Pierre tenía un coche en el que efectuaba todos los recados que exigía la supervisión de la granja. Siempre los había hecho solo, pero ahora empezó a llevar a Martha consigo.

Esta contaba diecisiete años, estaba bellamente formada gracias a una vida sana y tenía la piel clara y un pelo negro brillante. Sus ojos, fogosos y ardientes, permanecían largo tiempo fijos en el cuerpo delgado de John. Con demasiada frecuencia, pensaba Pierre mientras la miraba. Resultaba obvio que estaba enamorada de John, pero éste ni se enteraba. Pierre experimentaba la angustia de los celos. Se miraba en el espejo y se comparaba con John, comparación que le favorecía, pues si John era un apuesto joven, al propio tiempo su aspecto sugería frialdad, en tanto que los ojos verdes de Pierre aún atraían a las mujeres, y su cuerpo desprendía gran cordialidad y encanto.

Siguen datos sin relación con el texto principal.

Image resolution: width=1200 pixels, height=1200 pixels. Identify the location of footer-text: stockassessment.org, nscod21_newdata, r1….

Empezó a cortejar sutilmente a Martha, mediante cumplidos y atenciones, convirtiéndose en su confidente en todas las materias, hasta que ella llegó a confesarle la atracción que sentía por John, pero añadió:

—Es absolutamente inhumano.

Un día John la insultó abiertamente en presencia de Pierre. La muchacha había estado bailando y corriendo, y su aspecto era exuberante y vital. De pronto, John se le acercó con expresión de reproche y le dijo:

—¡Qué animal eres! Nunca sublimarás tu energía.

¡Sublimación! Así que era eso lo que él deseaba. Pretendía atraer a Martha a su mundo de estudios, teorías e investigaciones, a fin de ahogar la llama que ardía en ella. Martha le miró airada.

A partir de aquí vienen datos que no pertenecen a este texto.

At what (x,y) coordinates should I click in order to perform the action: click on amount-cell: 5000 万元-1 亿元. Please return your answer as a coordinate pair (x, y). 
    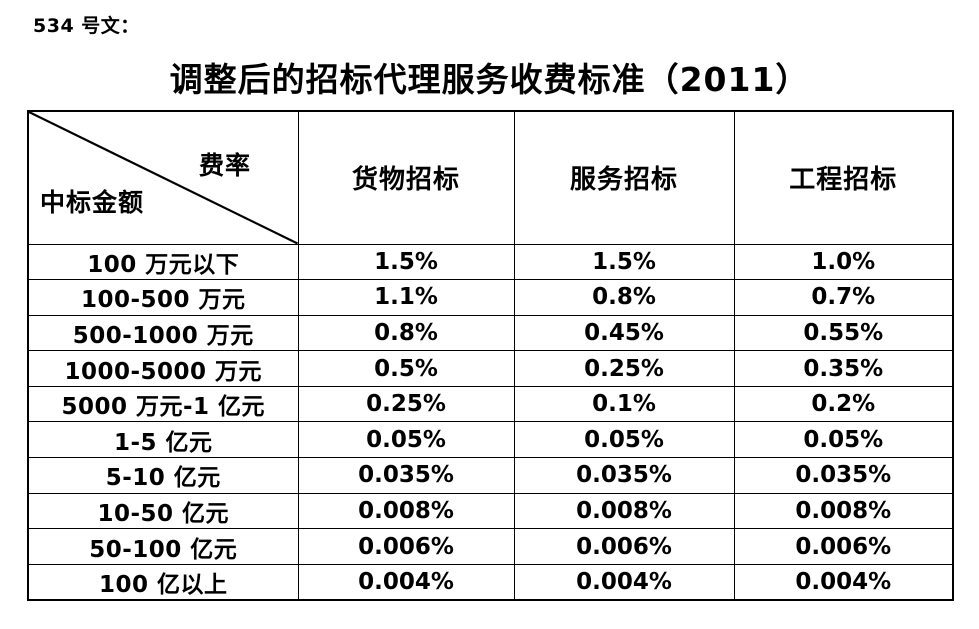
    Looking at the image, I should click on (163, 404). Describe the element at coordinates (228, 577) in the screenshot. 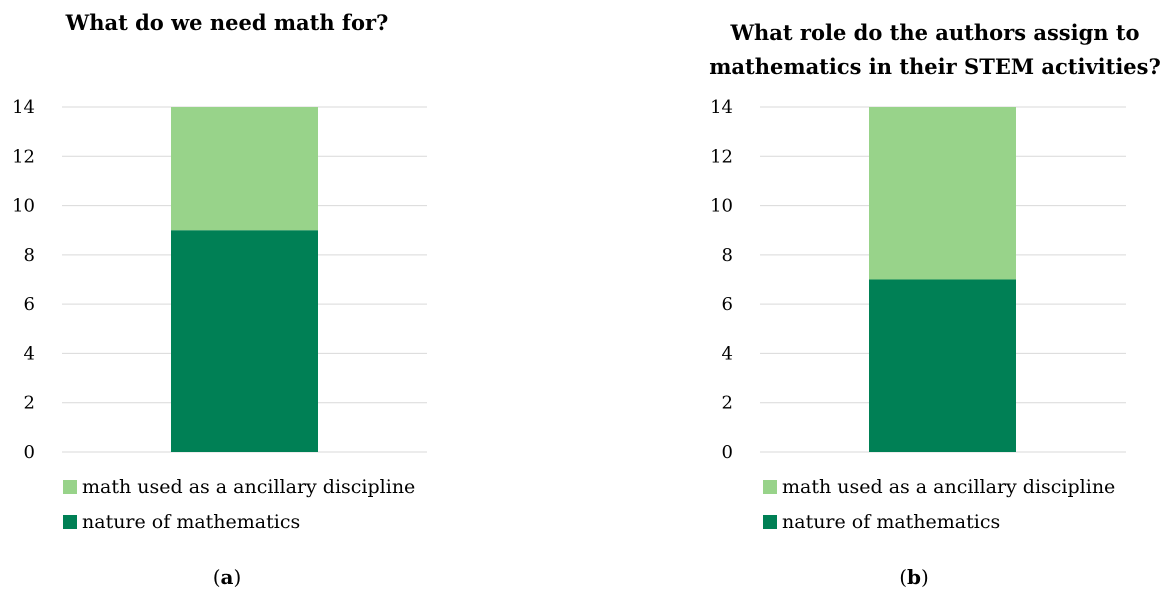

I see `panel-caption: (a)` at that location.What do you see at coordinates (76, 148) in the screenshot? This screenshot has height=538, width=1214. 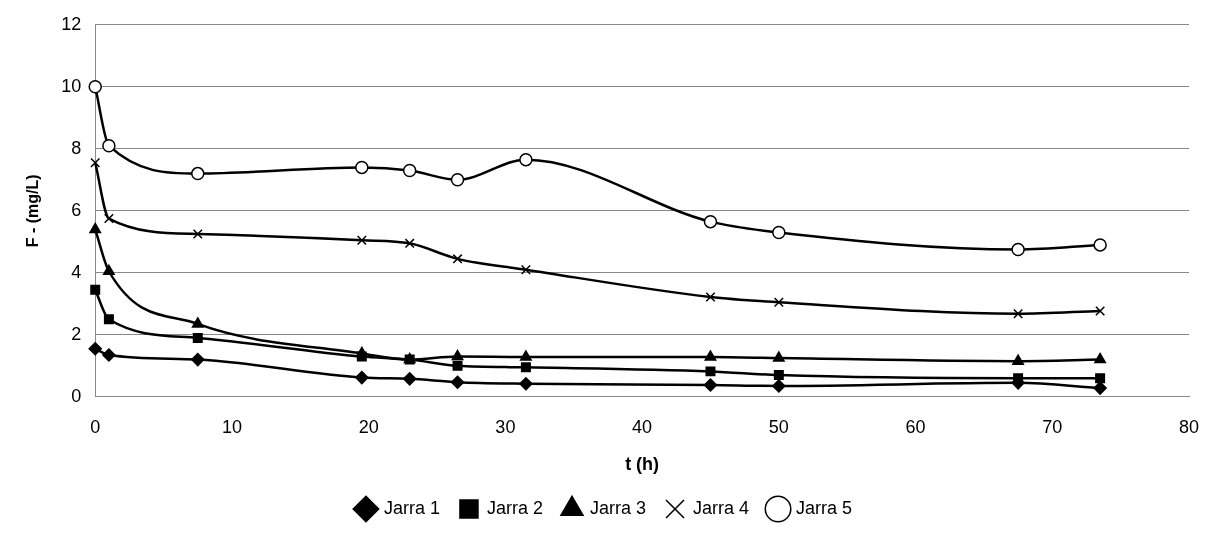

La naturaleza trabajaba en favor de la humanidad de Pierre. El verano hizo languidecer a Martha y la desnudó. Al llevar menos ropa, fue haciéndose más consciente de su propio cuerpo. La brisa parecía tocar su piel como si fuera una mano. Por la noche, daba vueltas en la cama con una intranquilidad que ella misma no podía comprender. Llevaba el cabello suelto y sentía como si una mano se lo hubiera esparcido sobre la garganta y se lo estuviera tocando.

Pierre no tardó en comprender lo que le sucedía, pero no hizo insinuaciones.

Cuando la ayudaba a apearse del coche, apoyaba la mano en el fresco y desnudo brazo. Cuando estaba triste y se refería a la indiferencia de John le acariciaba el pelo. Pero sus ojos no se apartaban de ella y conocían todos los rincones de su cuerpo en la medida en que su vestido permitía adivinarlos. Supo cuan fina era la pelusilla que cubría su piel, cuan suaves eran sus piernas, cuan firmes sus jóvenes pechos. Su cabello, rebelde y espeso, caía a menudo sobre el rostro de Pierre cuando ella se inclinaba con él para estudiar los papeles de la granja. Sus alientos se mezclaban con frecuencia. Una vez, él dejó extraviar su mano alrededor de la cintura de Martha, en actitud paternal. Ella no se movió. De alguna forma, los gestos de Pierre respondían profundamente a la necesidad de simpatía que experimentaba la muchacha. Pensó que estaba cediendo a una cordialidad envolvente y paternal y, poco a poco, era ella quien procuraba permanecer cerca de él cuando estaban juntos, ella quien le pasaba el brazo alrededor cuando iban en coche, y ella quien apoyaba su cabeza en el hombro de Pierre cuando regresaban a casa al atardecer.